Can you copy out the material below, substituting "image" for every "screenshot" and keeping everything else the same, with the pictures left out?
··· MATERIAL SHOWN
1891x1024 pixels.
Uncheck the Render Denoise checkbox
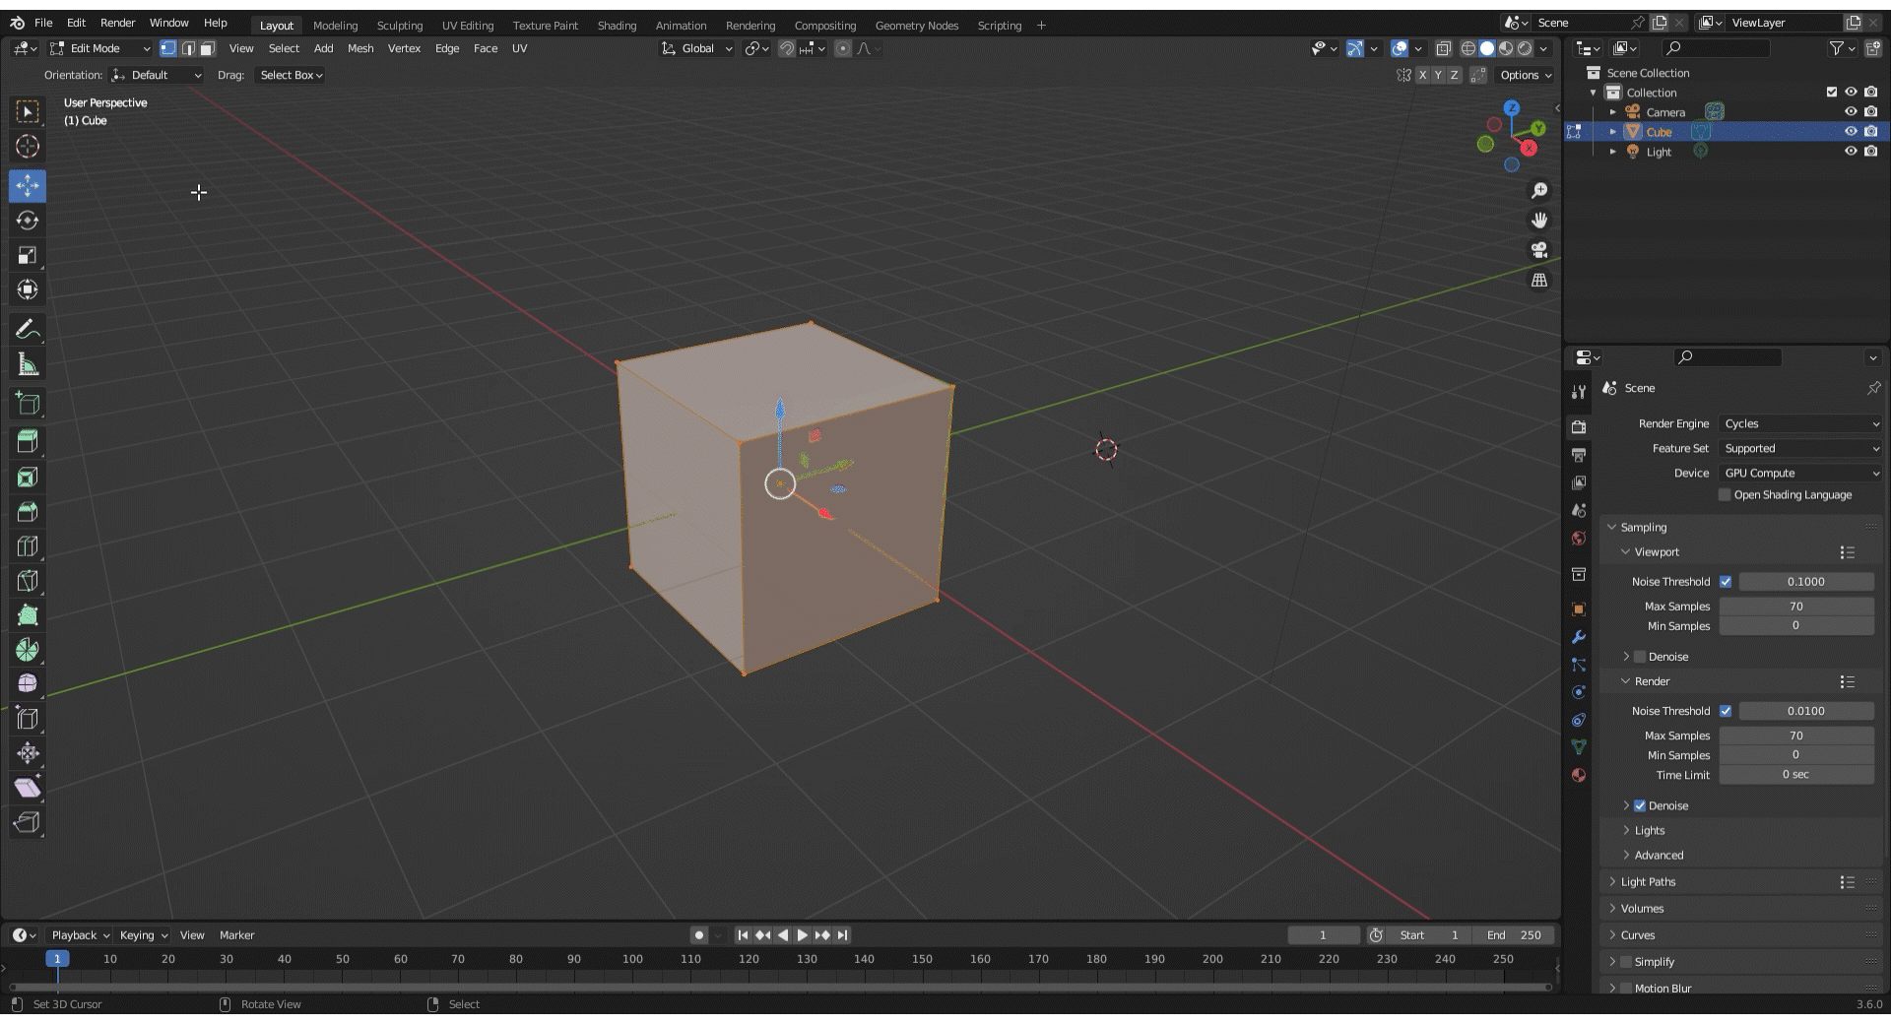pos(1640,805)
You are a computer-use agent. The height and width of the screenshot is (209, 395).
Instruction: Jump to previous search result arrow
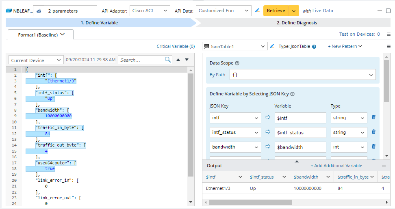178,60
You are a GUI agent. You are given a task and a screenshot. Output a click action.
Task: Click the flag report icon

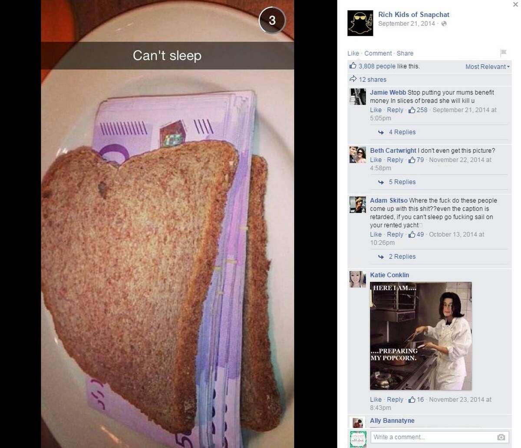coord(503,53)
······
## WRITTEN SOLUTION
1891x1024 pixels.
Uncheck the Render Denoise checkbox
pos(1640,805)
You are a computer-use agent. The height and width of the image is (209, 395).
Instruction: Jump to previous search result arrow
178,60
You are a GUI agent. You are given a task and a image. Output a click action.
Task: Click the flag report icon

coord(503,53)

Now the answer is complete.